An example of an incremental parse?

I’m trying to get my head around incremental parsing… is there an example of how the parsing API, including TreeFragments and applyChanges etc. should be used somewhere?

I don’t need a hand crafted example, just some existing reference code that I can look at… that’d help immensely!

Thanks!

It’s used in @codemirror/language/src/language.ts, but there’s a lot of other stuff going on there making it hard to isolate. Roughly, you keep a set of tree fragments that can be reused for further parses. After a parse, you use TreeFragment.addTree to add your tree to it, and on a document change, you use TreeFragment.applyChanges to remove changed ranges and move tree pieces that the change puts on a different offset.

let tree = parser.parse(myDoc)
let fragments = TreeFragment.addTree(tree)
// Doc changed, range 100-200 removed
fragments = TreeFragment.applyChanges(fragments, [
  {fromA: 100, toA: 200, fromB: 100, toB: 100}
])
let newTree = parser.parse(newDoc, fragments)
// Add new tree to fragments
fragments = TreeFragment.addTree(newTree, fragments)

Ahhh thanks! I think I was barking up the wrong tree, then… I was looking at startParse, mainly because in the docs it says:

Start a parse, returning a partial parse object. fragments can be passed in to make the parse incremental.

When would I use startParse, then as opposed to the flow you described?

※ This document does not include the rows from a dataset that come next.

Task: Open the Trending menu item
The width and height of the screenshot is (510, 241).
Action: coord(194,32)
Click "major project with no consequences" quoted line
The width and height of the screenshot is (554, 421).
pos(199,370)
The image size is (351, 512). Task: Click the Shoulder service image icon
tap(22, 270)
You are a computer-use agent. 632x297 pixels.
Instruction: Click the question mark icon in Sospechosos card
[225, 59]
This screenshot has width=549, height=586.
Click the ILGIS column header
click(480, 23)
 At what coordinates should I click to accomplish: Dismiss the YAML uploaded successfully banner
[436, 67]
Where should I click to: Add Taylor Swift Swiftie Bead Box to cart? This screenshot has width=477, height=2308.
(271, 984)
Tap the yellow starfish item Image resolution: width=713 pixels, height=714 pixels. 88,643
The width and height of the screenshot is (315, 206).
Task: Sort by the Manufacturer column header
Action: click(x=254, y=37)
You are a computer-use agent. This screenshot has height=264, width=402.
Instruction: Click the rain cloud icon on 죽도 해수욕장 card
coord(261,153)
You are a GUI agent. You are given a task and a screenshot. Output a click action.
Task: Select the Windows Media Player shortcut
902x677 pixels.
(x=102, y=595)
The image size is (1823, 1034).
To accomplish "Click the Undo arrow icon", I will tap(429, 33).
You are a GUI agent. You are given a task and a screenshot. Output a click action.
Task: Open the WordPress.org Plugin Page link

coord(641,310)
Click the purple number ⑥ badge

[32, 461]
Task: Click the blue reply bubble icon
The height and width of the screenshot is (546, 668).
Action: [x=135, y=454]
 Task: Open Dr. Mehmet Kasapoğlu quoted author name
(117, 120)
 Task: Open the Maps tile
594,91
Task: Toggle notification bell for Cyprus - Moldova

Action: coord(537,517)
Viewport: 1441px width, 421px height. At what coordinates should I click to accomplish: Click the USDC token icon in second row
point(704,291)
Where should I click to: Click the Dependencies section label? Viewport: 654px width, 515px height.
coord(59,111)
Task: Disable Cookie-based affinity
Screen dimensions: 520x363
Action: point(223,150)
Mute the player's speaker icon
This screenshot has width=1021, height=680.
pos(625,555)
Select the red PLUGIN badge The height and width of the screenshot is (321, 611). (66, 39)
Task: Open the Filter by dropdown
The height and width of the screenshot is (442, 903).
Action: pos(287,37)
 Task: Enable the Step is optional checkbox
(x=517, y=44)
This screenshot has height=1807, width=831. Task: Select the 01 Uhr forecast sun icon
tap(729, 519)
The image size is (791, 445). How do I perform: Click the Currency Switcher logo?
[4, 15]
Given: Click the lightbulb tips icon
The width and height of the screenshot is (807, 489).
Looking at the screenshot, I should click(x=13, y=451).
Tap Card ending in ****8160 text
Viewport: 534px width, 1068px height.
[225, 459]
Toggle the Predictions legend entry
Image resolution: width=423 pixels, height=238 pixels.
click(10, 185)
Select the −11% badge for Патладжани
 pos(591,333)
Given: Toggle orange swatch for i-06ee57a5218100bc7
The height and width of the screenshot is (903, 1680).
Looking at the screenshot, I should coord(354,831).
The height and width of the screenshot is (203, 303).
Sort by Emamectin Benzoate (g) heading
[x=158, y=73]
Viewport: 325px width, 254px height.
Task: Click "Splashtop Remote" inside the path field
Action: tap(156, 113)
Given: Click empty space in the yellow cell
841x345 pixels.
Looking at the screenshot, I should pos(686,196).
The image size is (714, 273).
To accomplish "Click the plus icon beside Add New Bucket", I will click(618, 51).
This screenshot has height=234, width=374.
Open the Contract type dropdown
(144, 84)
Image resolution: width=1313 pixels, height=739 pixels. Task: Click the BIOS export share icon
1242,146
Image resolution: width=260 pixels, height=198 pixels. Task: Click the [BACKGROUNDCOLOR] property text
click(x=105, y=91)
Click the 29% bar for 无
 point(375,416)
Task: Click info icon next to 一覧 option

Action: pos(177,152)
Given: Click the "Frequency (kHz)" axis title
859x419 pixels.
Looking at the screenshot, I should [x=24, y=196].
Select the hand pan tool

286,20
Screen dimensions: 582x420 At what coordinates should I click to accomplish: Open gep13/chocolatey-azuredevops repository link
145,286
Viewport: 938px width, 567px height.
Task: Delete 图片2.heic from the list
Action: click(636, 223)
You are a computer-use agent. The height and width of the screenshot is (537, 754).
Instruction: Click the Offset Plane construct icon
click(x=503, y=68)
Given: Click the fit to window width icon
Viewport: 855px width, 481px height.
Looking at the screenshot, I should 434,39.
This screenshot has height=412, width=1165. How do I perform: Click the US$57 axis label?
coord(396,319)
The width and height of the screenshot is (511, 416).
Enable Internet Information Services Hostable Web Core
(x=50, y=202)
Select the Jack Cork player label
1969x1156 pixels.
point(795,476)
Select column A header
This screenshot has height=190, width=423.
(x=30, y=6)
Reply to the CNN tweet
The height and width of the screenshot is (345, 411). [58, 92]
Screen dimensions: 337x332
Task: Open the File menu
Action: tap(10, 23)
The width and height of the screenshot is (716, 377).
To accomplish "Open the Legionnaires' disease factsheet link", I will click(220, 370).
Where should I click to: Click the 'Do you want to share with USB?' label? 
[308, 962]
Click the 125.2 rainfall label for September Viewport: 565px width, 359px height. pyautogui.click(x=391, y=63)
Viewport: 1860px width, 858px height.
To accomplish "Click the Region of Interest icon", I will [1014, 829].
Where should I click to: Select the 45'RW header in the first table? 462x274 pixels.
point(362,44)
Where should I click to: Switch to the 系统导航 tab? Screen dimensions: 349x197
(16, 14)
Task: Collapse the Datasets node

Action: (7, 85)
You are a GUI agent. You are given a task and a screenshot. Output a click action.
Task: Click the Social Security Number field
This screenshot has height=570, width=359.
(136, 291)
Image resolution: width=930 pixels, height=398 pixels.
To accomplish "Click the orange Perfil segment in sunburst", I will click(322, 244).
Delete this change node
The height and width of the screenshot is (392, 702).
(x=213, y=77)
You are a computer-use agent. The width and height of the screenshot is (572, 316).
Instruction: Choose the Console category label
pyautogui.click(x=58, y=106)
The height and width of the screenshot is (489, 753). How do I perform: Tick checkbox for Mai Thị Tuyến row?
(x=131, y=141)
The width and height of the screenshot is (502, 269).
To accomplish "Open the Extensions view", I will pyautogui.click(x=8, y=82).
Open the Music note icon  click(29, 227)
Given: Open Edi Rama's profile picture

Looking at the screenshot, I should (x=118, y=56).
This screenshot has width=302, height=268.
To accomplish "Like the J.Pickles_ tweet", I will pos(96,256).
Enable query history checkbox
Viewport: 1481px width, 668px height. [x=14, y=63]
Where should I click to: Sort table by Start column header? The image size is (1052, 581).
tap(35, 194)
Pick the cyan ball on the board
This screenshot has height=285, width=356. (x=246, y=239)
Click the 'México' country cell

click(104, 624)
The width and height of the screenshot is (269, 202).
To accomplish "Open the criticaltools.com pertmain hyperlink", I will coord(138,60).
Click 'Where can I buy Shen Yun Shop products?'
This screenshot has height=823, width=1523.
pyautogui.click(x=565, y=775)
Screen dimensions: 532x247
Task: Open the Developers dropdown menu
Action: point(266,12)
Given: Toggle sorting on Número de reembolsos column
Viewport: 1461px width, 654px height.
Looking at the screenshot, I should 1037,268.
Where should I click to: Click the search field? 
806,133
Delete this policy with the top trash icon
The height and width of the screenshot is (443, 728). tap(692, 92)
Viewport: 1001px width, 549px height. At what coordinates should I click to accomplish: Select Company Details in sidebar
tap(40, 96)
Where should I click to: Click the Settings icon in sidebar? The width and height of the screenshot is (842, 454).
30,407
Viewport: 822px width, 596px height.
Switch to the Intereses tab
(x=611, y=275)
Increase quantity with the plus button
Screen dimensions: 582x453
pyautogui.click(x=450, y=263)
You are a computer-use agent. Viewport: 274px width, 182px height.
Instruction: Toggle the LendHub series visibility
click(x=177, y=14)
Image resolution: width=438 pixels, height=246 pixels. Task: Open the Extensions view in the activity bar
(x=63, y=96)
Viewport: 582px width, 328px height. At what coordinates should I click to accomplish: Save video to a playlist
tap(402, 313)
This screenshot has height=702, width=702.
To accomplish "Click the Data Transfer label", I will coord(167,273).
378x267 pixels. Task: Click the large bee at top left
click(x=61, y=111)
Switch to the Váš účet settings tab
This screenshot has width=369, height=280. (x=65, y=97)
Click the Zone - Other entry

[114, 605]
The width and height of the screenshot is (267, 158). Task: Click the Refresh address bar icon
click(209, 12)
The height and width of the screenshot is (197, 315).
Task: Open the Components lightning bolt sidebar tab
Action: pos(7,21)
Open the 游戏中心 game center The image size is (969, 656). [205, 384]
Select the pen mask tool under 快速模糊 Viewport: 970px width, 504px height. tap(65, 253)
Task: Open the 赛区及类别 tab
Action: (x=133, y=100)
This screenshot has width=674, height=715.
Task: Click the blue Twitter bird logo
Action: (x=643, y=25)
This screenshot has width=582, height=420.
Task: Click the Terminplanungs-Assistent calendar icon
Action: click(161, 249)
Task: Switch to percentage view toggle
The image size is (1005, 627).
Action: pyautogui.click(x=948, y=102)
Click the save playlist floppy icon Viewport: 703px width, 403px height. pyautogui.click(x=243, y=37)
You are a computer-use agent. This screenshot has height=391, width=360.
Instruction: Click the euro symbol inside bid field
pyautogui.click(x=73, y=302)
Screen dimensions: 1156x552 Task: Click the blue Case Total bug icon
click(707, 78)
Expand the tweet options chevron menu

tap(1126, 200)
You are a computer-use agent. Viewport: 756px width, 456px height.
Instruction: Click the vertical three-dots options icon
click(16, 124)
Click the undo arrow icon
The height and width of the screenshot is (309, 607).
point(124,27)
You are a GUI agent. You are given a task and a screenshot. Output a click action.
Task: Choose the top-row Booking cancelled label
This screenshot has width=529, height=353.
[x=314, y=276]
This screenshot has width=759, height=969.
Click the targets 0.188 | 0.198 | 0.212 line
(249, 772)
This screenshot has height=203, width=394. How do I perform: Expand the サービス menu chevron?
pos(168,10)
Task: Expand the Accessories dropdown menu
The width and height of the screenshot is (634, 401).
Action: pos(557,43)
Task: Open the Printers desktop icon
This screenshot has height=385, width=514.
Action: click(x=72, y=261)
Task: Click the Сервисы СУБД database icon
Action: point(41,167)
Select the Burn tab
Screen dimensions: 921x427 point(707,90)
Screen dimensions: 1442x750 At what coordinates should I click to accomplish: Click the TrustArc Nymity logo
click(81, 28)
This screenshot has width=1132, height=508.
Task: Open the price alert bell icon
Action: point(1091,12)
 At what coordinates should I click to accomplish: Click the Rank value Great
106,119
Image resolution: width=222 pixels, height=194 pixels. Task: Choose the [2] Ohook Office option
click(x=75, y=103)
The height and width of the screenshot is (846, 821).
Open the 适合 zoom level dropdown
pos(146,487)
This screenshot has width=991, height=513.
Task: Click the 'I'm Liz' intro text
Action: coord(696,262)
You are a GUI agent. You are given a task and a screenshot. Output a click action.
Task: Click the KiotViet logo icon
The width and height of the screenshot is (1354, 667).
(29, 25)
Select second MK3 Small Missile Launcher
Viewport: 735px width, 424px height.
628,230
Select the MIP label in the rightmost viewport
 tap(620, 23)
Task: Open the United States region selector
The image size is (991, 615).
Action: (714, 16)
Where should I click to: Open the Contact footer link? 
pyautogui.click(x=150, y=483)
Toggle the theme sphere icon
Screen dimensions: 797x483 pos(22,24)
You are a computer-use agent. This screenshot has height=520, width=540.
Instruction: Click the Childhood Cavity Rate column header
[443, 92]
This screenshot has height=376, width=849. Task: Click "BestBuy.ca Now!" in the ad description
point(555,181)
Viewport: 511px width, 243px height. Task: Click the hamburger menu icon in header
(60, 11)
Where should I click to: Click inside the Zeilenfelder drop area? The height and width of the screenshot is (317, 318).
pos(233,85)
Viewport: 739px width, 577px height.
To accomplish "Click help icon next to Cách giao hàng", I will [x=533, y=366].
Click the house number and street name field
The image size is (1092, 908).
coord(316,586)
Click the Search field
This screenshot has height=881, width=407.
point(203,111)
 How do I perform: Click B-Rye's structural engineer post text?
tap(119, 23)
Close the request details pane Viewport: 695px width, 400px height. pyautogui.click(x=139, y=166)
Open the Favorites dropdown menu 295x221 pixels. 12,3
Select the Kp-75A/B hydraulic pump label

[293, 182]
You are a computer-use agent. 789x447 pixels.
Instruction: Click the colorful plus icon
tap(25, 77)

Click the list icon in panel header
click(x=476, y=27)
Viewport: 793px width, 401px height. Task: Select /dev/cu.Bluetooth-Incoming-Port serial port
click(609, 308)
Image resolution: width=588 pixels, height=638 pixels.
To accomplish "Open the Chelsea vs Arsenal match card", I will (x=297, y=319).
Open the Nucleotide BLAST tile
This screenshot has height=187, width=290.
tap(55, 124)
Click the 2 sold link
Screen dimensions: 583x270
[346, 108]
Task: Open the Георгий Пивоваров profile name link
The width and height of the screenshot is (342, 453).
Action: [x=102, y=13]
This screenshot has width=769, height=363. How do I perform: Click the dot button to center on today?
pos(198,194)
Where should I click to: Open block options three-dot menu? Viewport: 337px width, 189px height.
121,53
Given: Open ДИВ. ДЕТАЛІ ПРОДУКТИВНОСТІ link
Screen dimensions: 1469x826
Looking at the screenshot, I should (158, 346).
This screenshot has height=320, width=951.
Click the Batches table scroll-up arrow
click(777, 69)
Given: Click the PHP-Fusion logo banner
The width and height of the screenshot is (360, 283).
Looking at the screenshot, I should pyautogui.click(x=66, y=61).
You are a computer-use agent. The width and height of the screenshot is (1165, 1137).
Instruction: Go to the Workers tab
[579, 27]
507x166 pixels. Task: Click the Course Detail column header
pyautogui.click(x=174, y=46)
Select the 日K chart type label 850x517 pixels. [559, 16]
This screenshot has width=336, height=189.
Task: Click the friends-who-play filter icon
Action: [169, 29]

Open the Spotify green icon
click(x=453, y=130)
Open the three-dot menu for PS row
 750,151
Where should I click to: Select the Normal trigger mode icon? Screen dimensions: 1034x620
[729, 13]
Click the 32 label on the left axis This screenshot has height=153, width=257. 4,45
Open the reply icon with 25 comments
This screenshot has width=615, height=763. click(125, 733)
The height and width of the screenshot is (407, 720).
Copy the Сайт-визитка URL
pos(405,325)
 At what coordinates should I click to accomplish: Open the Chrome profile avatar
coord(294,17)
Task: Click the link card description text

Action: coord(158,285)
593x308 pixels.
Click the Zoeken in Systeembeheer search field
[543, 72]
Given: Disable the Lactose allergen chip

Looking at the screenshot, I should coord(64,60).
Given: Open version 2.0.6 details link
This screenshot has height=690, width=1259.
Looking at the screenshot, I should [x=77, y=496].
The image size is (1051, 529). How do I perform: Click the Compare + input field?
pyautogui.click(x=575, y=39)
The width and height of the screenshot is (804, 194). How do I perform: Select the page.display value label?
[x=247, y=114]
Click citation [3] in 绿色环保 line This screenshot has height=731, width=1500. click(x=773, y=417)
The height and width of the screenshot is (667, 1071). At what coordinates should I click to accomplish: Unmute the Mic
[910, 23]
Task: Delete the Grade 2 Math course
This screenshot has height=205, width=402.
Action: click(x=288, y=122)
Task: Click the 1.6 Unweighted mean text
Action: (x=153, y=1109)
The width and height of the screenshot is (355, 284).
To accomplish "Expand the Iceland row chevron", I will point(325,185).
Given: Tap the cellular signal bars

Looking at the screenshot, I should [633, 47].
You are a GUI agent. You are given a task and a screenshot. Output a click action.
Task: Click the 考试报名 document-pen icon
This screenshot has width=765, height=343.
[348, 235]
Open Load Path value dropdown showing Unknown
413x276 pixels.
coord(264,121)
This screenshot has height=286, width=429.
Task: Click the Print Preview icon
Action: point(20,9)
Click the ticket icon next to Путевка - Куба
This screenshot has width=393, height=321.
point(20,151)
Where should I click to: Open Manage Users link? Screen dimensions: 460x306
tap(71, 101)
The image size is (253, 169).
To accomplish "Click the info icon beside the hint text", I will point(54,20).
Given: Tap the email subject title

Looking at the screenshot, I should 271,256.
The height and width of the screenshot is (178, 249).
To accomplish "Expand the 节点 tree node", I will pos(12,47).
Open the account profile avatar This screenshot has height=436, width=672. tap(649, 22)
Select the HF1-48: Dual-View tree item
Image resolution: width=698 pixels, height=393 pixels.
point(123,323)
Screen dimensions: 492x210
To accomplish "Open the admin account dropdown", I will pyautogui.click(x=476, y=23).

Also, playing with startParse, I don’t understand how the ranges argument should be used? E.g. if I provide the from and to character indices of the doc’s changes, then the resulting tree doesn’t include them. If I provide 0...(newDoc.length) as the range, though, then the resulting tree does.

When you don’t want the parser to run through in one go, but want to control how far it goes or abort it after a given amount of time.

If you pass it, only those ranges of the input are included in the parse. I’m not sure what you mean by ‘doesn’t include them’.